Perhaps these complexities give the English language its character and expressive qualities in literature and but do they alienate people who would otherwise be more inclined to read and write?

English spelling is already very firmly and widely established, is it too late to re-think the entire method of spelling? Perhaps rather than changing the way we spell it would be wiser to support the proper learning of spelling?

Spellzone posted a blog yesterday about the late Edward Rondthaler who was a strong supporter of a spelling reform called ‘SoundSpel’. By the way, Rondthaler was 102 years old at the time of filming the video; he claimed that the secret to his lastingness was a daily cold shower!

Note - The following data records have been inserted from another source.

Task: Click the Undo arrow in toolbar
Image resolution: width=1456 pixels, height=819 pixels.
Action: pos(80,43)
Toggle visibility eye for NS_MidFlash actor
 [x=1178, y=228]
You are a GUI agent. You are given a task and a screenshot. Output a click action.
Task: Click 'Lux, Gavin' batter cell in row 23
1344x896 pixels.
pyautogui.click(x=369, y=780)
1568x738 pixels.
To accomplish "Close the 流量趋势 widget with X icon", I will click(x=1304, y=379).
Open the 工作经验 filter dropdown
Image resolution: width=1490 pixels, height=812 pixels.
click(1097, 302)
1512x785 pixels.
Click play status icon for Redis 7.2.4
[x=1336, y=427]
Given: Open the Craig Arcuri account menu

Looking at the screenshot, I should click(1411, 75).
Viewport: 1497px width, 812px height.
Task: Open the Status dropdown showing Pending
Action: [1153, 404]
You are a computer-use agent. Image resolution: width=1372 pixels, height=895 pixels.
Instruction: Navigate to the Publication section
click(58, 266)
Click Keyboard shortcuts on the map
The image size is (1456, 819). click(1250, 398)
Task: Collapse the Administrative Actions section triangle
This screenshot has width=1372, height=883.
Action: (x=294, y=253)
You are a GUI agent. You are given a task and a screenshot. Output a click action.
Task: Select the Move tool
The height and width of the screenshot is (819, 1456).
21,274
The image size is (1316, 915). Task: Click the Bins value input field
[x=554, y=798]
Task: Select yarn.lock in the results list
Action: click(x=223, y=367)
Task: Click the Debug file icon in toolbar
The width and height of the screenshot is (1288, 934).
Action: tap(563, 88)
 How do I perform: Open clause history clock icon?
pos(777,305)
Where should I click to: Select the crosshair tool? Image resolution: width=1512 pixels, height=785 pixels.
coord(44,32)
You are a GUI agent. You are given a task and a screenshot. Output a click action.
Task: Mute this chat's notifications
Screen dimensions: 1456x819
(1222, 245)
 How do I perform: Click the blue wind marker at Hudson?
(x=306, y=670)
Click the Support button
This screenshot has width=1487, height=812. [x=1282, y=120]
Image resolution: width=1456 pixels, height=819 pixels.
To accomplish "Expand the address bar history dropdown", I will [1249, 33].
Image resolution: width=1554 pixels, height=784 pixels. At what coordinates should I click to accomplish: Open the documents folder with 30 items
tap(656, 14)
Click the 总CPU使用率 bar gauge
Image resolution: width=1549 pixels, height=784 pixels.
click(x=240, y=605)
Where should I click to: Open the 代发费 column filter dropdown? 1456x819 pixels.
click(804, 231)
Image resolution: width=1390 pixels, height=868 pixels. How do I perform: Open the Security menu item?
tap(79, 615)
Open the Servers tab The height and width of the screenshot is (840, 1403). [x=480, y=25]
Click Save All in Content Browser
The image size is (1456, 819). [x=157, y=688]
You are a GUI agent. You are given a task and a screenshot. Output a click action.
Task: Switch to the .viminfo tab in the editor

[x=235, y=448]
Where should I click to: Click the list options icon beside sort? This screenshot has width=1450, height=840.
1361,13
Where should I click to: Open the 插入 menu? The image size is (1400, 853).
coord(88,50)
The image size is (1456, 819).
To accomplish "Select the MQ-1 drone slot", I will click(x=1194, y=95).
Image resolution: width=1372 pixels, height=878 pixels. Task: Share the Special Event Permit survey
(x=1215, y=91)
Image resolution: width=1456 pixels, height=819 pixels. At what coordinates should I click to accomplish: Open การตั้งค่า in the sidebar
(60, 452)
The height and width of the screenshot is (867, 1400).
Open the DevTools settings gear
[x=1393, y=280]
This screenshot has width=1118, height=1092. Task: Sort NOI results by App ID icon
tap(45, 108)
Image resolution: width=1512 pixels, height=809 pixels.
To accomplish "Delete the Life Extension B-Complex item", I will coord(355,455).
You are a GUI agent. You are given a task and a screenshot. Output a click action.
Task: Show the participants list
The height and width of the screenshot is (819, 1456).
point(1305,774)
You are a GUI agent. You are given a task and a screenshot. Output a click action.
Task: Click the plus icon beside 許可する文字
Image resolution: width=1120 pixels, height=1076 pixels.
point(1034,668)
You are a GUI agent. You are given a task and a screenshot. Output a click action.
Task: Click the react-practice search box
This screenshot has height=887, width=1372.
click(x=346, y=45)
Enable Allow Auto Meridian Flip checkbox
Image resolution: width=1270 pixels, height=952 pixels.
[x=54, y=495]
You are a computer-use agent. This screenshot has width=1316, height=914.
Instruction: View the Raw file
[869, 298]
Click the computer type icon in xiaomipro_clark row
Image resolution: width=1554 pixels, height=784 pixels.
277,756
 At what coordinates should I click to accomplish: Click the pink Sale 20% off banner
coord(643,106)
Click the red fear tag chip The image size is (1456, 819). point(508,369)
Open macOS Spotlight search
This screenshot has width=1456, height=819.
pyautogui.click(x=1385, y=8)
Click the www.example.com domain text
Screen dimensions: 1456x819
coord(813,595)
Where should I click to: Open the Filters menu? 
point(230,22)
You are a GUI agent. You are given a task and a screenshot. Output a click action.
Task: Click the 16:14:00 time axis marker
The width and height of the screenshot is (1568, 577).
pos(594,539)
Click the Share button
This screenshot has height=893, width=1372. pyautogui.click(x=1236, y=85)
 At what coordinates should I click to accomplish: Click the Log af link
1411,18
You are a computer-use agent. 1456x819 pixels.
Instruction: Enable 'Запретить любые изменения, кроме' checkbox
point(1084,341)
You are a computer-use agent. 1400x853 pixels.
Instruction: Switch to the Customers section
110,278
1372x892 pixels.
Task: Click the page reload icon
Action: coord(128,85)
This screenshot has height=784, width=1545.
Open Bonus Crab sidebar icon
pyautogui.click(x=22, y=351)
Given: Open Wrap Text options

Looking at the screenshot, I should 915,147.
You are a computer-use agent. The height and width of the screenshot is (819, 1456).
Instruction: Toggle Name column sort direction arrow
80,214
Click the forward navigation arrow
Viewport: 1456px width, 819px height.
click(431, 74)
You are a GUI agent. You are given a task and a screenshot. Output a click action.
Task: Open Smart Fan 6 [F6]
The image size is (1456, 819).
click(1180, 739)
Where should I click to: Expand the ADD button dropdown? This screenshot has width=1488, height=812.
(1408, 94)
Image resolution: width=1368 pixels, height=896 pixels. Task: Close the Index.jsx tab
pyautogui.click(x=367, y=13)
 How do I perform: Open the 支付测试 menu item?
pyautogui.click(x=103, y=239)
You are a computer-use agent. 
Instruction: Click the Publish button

He passionately believed that a new method of spelling would eliminate the struggles of learning to spell English through phonetic spelling. Using SoundSpel, every word would be spelt exactly as it is pronounced making it possible to spell any word so long as you can say it.

While I’m all for more people learning English, having read in standard English all my life, SoundSpel seems totally alien to me. Below is an extract from Keats’ ‘Ode to a Nightingale’ in Standard English and again in SoundSpel.

Standard English:
My heart aches, and a drowsy numbness pains
My sense, as though of hemlock I had drunk,
Or emptied some dull opiate to the drains
One minute past, and Lethe-wards had sunk. ...

SoundSpel:
Mi hart aeks, and a drouzy numnes paens
Mi sens, as tho of hemlok I had drunk,
Or emptyd sum dul oepiaet to the draens
Wun minit past, and Lethe-wards had sunk. ...

What do you think? Personally I can’t help but think that SoundSpel bears some similarities with ‘Middle English’ spelling. Does this suggest a return to old ways?